Seven months later, here I am in the office of Police Commissioner Mike Bush.
The media are closing in on Bush. Interesting. But it's too much to hope that he'll make a statement and have it all out in the open.
For a while the only people who were paying me any attention were trolls. It didn't take long before it reached the media. That was to be expected.
But I had people directing the traffic, giving it a nudge now and then, and the thing just kept spreading. It made people feel important that they knew. They were part of an exclusive club, they were in the loop.
But it's gone far enough. The public will never know.
Oh. My. God.
It feels strange to be so public.
Clarke Gayford has no comment, and Jacinda Ardern says she's too busy to comment, but everyone else is commenting, especially the media commentators.
Mike Hosking has said that all rumours are crap, and that no one should listen to them. It's in a column devoted to talking about rumours.
He recalls the one about him going to Fiji for a secret tryst with a real estate salesman. It was all nonsense of course but the bit about Fiji was inspired. People instantly thought of Denarau, the Sheraton, tropical fish, buffet meals ... Rumour is all in the detail.
Or is it? The entire nation now knows everything about the Clarke Gayford rumour - except the rumour itself.
Clarke Gayford's lawyer Linda Clark has issued a statement saying that to repeat it is defamatory.

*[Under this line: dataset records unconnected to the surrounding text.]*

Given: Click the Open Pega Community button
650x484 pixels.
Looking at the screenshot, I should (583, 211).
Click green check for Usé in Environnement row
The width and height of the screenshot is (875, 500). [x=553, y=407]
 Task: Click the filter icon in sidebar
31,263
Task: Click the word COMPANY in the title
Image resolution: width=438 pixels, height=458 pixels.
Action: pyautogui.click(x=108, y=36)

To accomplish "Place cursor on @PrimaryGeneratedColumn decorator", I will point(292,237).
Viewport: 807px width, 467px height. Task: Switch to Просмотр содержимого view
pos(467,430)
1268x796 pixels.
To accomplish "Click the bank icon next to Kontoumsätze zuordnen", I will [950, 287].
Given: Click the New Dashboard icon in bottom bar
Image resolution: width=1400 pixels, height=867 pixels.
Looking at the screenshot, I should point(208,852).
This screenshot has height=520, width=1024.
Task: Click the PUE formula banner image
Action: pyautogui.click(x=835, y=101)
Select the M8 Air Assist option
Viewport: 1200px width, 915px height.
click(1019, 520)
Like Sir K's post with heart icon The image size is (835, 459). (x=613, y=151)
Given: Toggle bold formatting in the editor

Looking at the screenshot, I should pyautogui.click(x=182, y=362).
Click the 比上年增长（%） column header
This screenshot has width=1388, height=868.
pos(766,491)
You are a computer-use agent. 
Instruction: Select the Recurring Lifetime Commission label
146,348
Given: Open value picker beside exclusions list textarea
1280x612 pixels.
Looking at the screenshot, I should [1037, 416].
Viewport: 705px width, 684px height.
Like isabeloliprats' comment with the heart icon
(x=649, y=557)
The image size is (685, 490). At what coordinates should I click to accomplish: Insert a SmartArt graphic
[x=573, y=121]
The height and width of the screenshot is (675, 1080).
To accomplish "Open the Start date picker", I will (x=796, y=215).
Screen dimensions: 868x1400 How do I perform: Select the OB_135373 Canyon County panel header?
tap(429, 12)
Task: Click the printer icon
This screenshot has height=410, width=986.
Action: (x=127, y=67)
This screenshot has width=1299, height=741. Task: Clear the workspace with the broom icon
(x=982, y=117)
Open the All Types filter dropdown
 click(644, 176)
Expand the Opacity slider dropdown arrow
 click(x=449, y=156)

That's okay. It kind of makes it better. Like a wonderful secret, something too pure and beautiful for this world, it's the rumour that dare not speak its name.
No one can deny it, because no one can say what it is. It will last forever.
I was standing around minding my own business when the shadowy figure walked past.
"Hi there," I called out.
He looked over. He gave a tug on his balaclava, and said, "How did you recognise me?"
I waited for him to say thanks.
"Can't stop," he said. "I'm on the look-out for another rumour. No one cares about your one anymore."